Они вошли в неопрятную прихожую, где слуга в старом нанковом сюртуке бодро сорвал с них шубы.

Хотя в Чемоданове дамы уже носили сетки и кринолины, но от многого еще веяло здесь духом старой помещичьей жизни. Большие дряхлые хоромы, построенные еще тогда, когда имение не делилось между наследниками первого мужа Авдотьи Андреевны; запущенный сад; просторная баня в саду, с передбанниками и полками, куда сама старуха, зимой и летом, ходила почти каждую субботу; качели на запущенном дворе; вокруг ветхий плетень и крапива; где попало кусты сирени и черемухи. Громадная вершина перед двором (прежде тут был отличный пруд; но он ушел, и на поправку его у обедневшей помещицы не было средств). На половине дома тес был ободран; на другой цел и желтого цвета. За домом, в светлом саду, была видна мрачная еловая аллея; она и зимой чернелась издали. — Горничные, в затрапезных платьях и печатных платках, шили или пряли, распевая, по зимним вечерам в просторной девичьей; конечно, прежде их было больше десяти, а теперь всего три. Люди к столу приходили без перчаток; мальчики босиком вбегали в гостиную; в прихожей на окне валялись щотки с ваксой; наверху, над лестницей, навалены были груды перин и сундуков; сама барыня умывалась, сидя на кровати, и потом, не вставая с нее, пила кофе, и в это время ей расчесывали голову пальмовым гребнем.
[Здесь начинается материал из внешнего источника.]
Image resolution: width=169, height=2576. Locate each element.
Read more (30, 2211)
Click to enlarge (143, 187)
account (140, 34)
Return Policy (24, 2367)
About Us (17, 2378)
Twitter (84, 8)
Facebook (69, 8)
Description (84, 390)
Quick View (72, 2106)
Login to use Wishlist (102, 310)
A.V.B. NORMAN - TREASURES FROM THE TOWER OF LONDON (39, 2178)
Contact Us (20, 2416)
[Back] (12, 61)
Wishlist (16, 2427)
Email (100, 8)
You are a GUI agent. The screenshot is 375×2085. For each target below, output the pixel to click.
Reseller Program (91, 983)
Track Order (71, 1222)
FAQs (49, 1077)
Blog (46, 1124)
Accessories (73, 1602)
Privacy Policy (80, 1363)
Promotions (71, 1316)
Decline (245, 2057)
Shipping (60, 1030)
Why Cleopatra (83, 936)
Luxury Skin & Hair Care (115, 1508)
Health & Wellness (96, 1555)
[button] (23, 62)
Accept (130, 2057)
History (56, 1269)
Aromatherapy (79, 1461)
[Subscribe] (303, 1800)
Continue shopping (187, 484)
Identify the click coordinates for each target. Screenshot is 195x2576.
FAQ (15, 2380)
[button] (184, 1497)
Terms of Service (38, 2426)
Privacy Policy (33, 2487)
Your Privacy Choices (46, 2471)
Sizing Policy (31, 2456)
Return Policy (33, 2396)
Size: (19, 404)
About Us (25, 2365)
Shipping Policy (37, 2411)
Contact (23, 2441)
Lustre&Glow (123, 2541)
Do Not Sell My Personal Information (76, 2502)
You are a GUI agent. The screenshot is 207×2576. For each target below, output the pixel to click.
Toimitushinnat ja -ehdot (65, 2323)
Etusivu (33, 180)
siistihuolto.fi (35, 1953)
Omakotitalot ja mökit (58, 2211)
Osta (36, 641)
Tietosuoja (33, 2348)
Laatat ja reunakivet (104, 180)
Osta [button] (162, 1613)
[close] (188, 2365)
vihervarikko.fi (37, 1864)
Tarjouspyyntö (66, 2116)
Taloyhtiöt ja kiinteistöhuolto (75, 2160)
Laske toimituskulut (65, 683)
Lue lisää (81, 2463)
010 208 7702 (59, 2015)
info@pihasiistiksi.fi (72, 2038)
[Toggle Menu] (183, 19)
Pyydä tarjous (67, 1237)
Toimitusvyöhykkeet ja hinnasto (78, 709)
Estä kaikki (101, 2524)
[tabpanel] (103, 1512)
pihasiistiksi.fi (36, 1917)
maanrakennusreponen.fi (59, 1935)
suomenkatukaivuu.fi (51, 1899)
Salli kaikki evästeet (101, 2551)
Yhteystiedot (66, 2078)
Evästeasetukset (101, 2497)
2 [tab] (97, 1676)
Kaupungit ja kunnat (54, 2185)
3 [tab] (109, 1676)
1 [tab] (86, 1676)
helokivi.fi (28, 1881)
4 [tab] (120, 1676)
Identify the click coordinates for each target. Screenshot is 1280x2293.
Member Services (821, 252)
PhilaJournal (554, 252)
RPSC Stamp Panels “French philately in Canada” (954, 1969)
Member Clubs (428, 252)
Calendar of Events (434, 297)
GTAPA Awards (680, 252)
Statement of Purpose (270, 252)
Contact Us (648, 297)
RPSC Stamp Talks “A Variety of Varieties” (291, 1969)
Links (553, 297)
Случалось, что красивая Евгения, горничная самой барыни, выходила с синим пятном на щеке, потому что Авдотья Андреевна иногда «изволили серьезно драться». Комнат в доме было множество; сама Авдотья АН — дреевна занимала три; пустая зала была часто заперта; все половицы в ней пели и плясали; все окна были кривы; все стены увешаны портретами: дети Авдотьи Андреевны с голубками, собачками и цветами; первый муж — худой и строгий; второй — молодой и женоподобный; третий — полный и простодушный...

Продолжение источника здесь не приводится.